MATERIAL SUPPLIED -
>>>

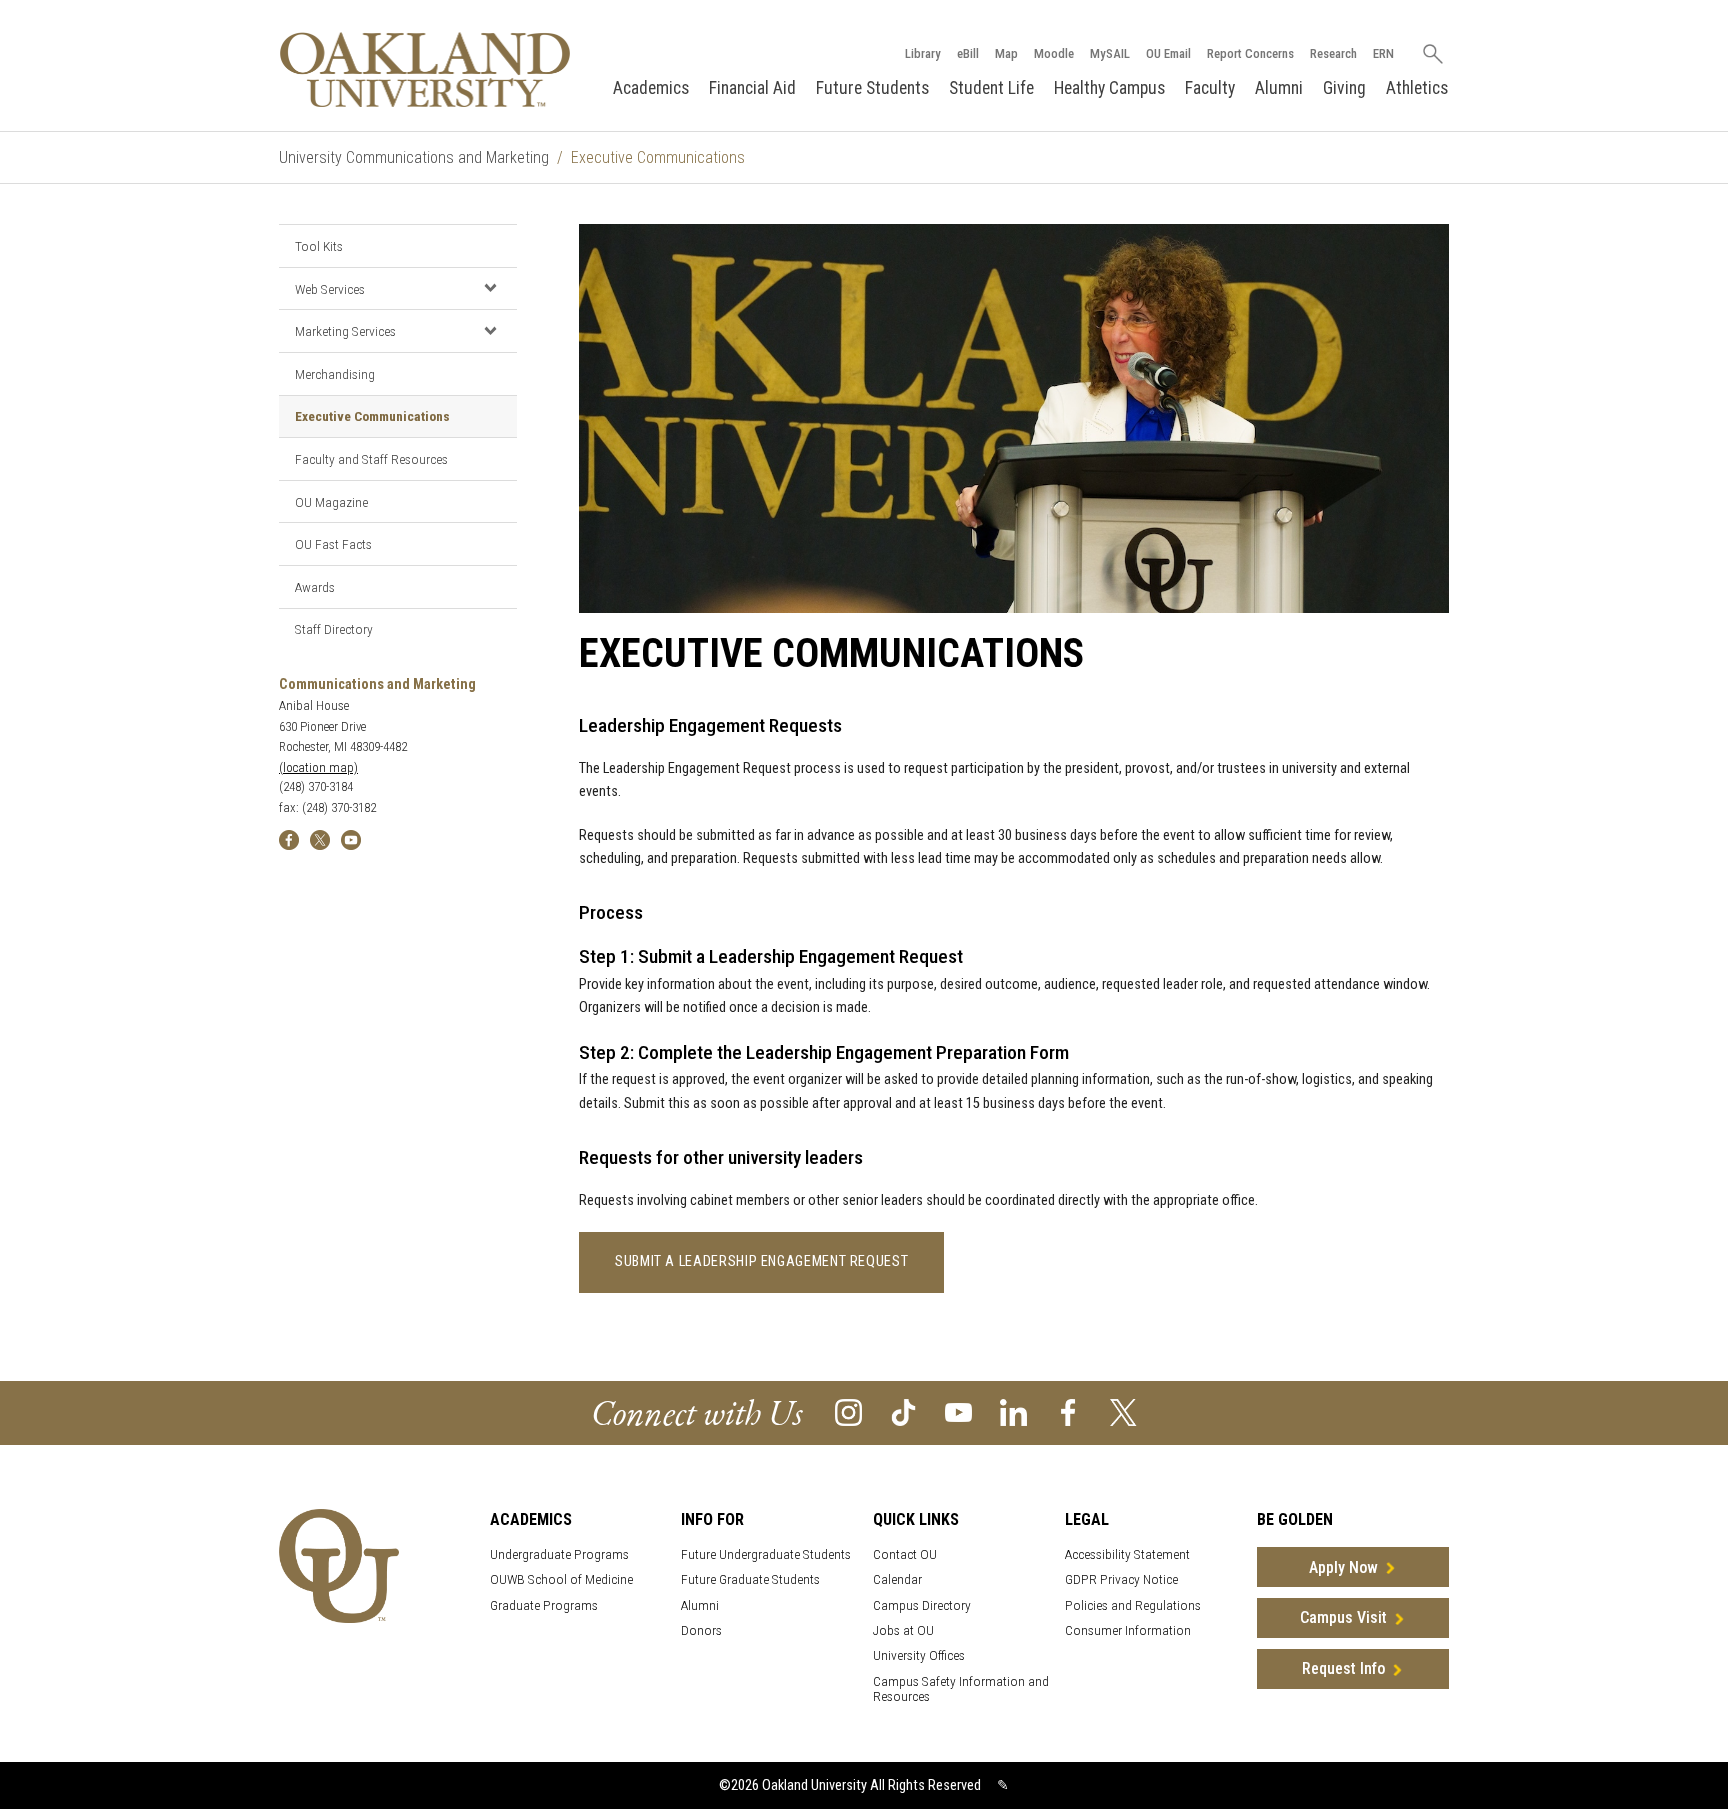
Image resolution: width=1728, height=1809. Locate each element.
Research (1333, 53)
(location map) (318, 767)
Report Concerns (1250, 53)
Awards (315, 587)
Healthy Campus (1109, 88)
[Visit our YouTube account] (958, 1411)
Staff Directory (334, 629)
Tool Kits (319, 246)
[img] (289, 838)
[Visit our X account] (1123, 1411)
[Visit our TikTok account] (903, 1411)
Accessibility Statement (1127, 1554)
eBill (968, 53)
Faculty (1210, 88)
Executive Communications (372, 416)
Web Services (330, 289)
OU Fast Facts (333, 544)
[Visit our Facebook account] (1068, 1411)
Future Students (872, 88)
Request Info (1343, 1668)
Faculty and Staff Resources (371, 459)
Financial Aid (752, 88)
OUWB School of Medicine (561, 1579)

<<<
>>>

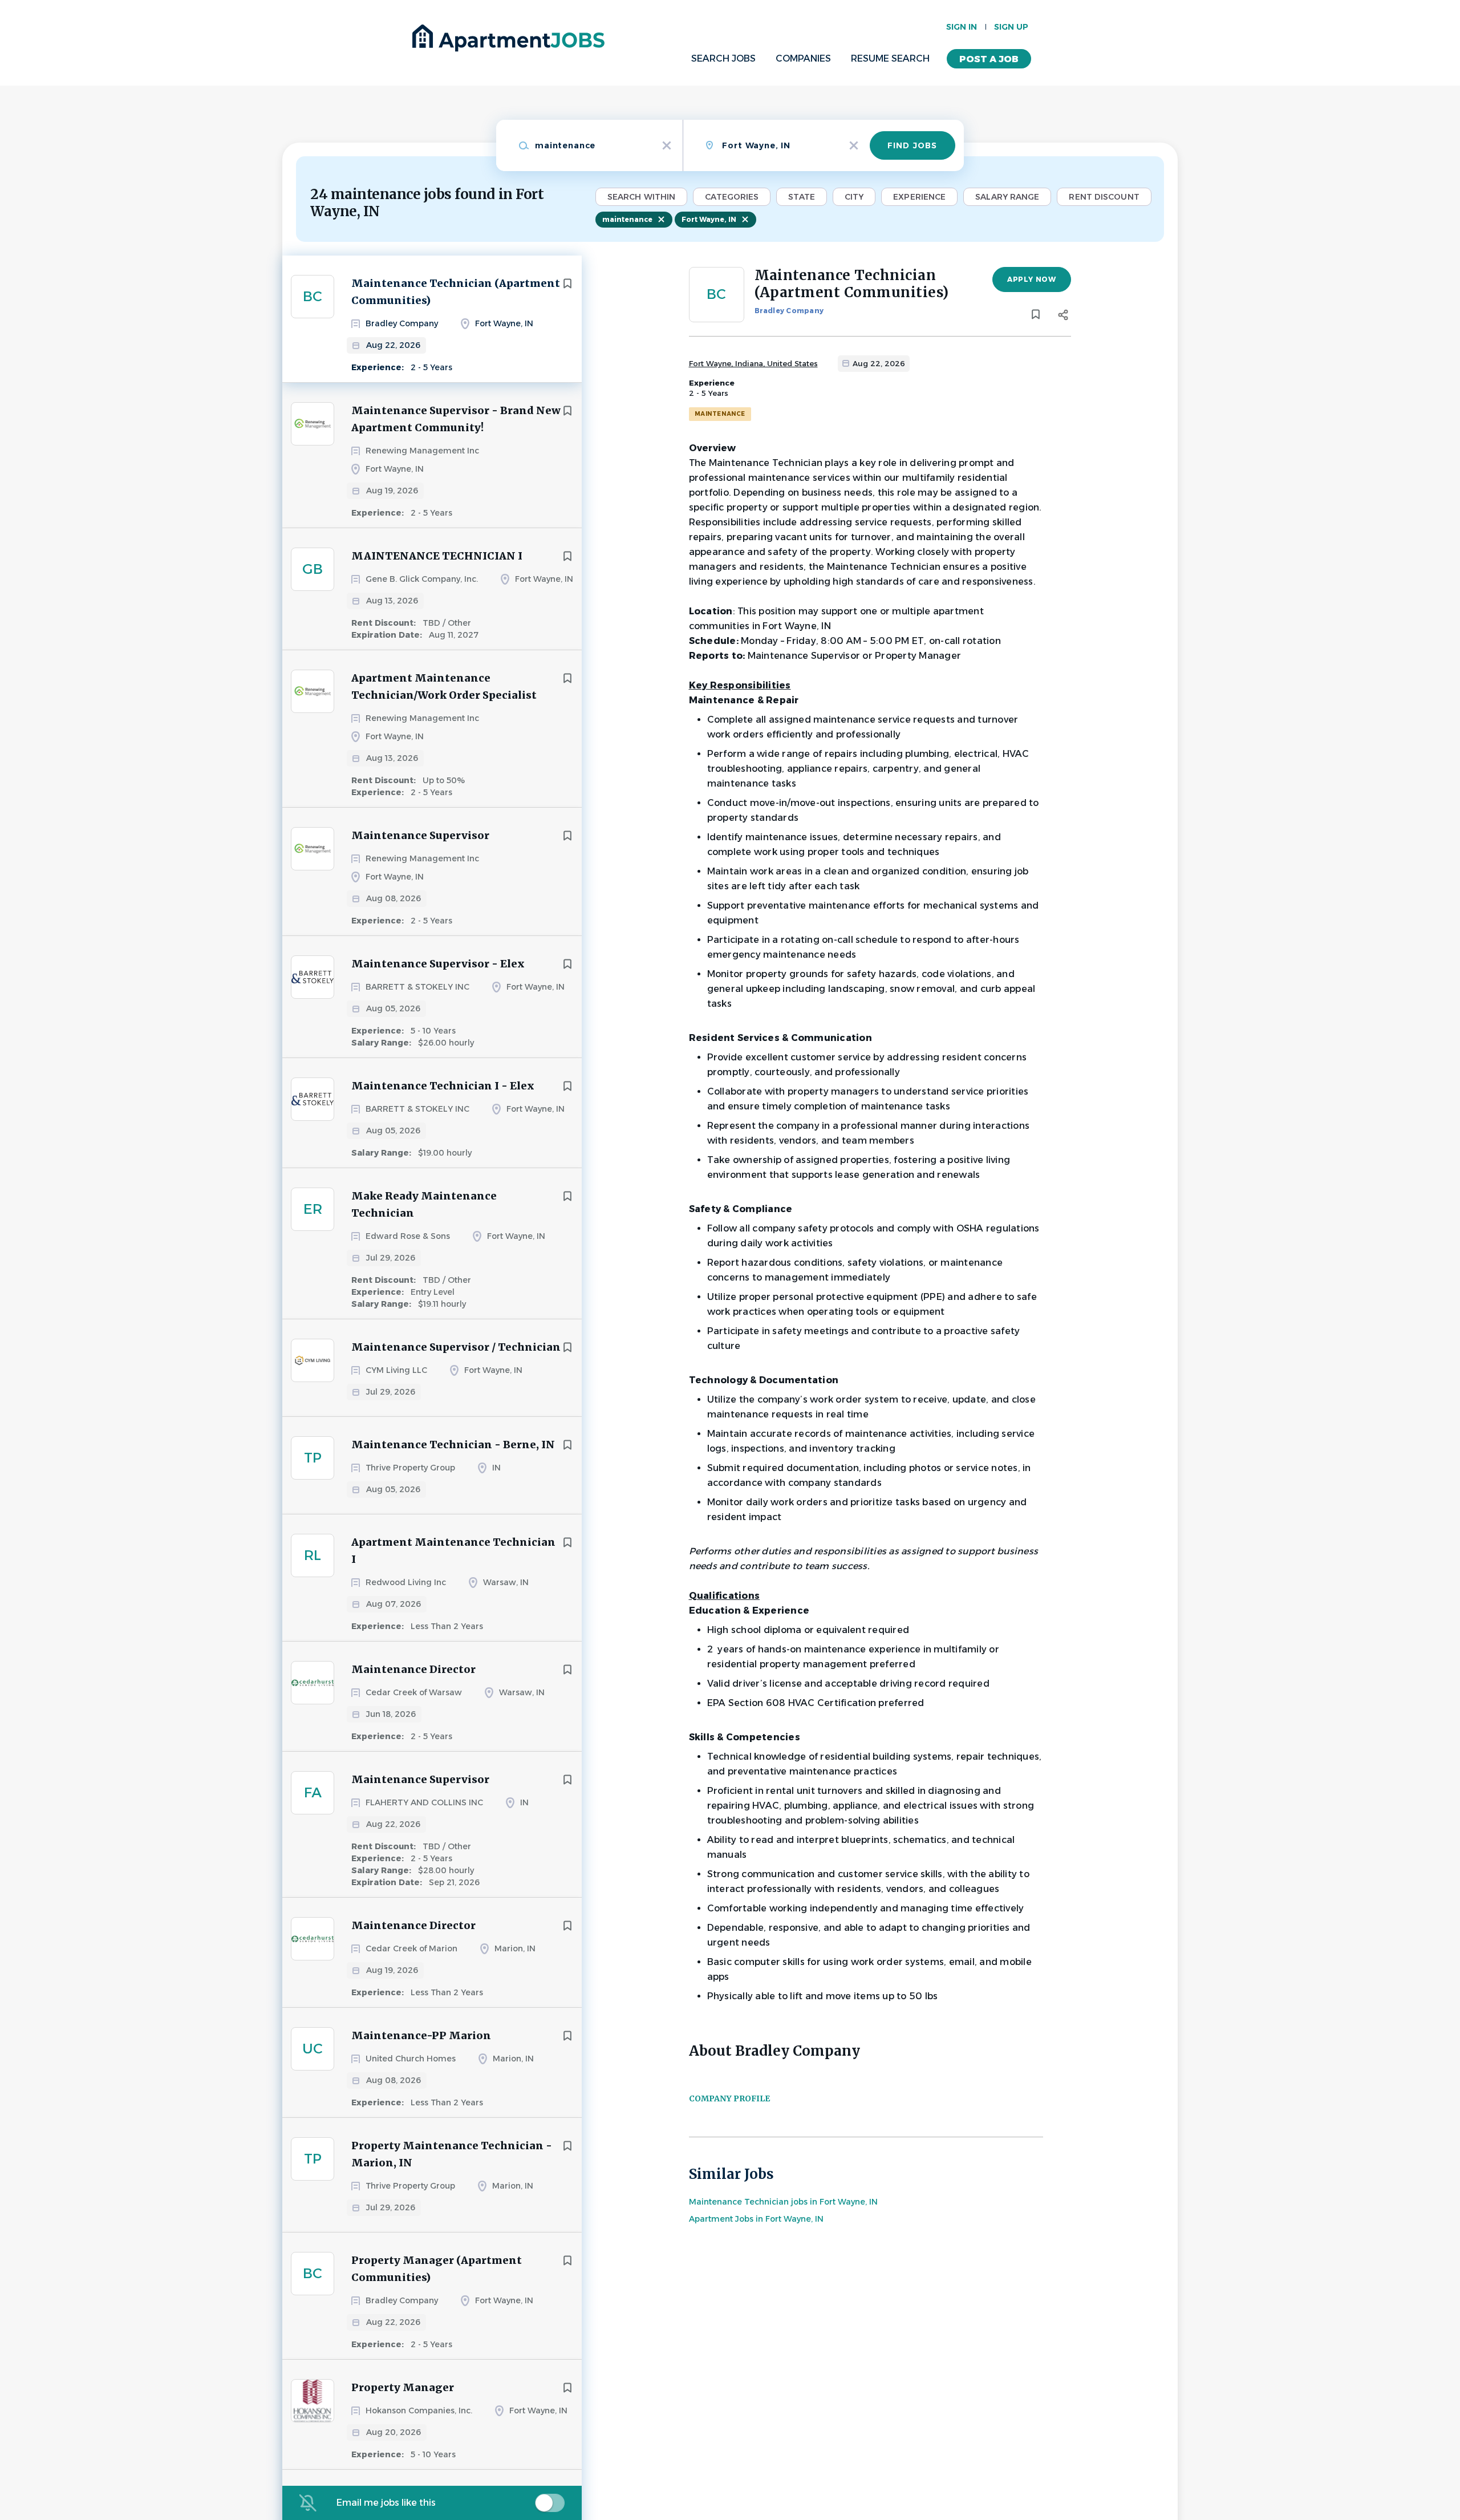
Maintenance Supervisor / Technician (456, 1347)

<<<

WHAT IS REQUIRED - Transcribe, exactly and without additions, the lines of the records above, beginning with the line that contains "[Visit our Facebook account] (1068, 1411)" and ending with the line that contains "OUWB School of Medicine (561, 1579)", both included.

RESPONSE -
[Visit our Facebook account] (1068, 1411)
Future Students (872, 88)
Request Info (1343, 1668)
Faculty and Staff Resources (371, 459)
Financial Aid (752, 88)
OUWB School of Medicine (561, 1579)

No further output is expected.